- The US dollar broke down significantly against the Japanese yen during trading on Friday, as the ¥153 level has offered a significant amount of resistance, and perhaps gravity came back into the picture. That being said, we also have a little bit of an exacerbation of trade tensions between the United States and the Chinese, and therefore a little bit of a “risk off move” made sense.
- In other words, people started running to the safety of the Japanese yen, but I also would argue that the market was overdone to begin with, and we were heading into the weekend.
Technical Analysis
The technical analysis for this pair is obviously very bullish, as we gapped to the upside and break the ¥149 level, only to turn around, pulled back to show signs of support, only to turn around and show signs of strength as we just took off to the upside. Ultimately, the market is likely to continue to see a lot of volatility, but I think at this point in time, we pull back it’s going to end up being a buying opportunity once everything settles down. I’ve been saying all week how we need to find some type of reason to start buying again, and the easiest way to get that reason is to see a lower price.

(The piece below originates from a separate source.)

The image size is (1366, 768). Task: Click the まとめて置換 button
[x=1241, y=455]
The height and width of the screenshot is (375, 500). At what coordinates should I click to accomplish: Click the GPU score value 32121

The ¥149 level underneath could be important again, and I’d be very interested in seeing this pair pull back to that level so that we can start buying. The size of the candlestick is rather large and had wiped out the previous 2 trading sessions. Ultimately, this is a market that I am looking for an opportunity to start buying, but at this point in time the lesson you wanted to do was to “chase the trade.” By doing that, it opens up the possibility of taking massive losses, and I have been saying for days that a huge stop loss would be necessary if you try to get involved. We got a little bit more in the way of value, but not enough to start putting money to work quite yet.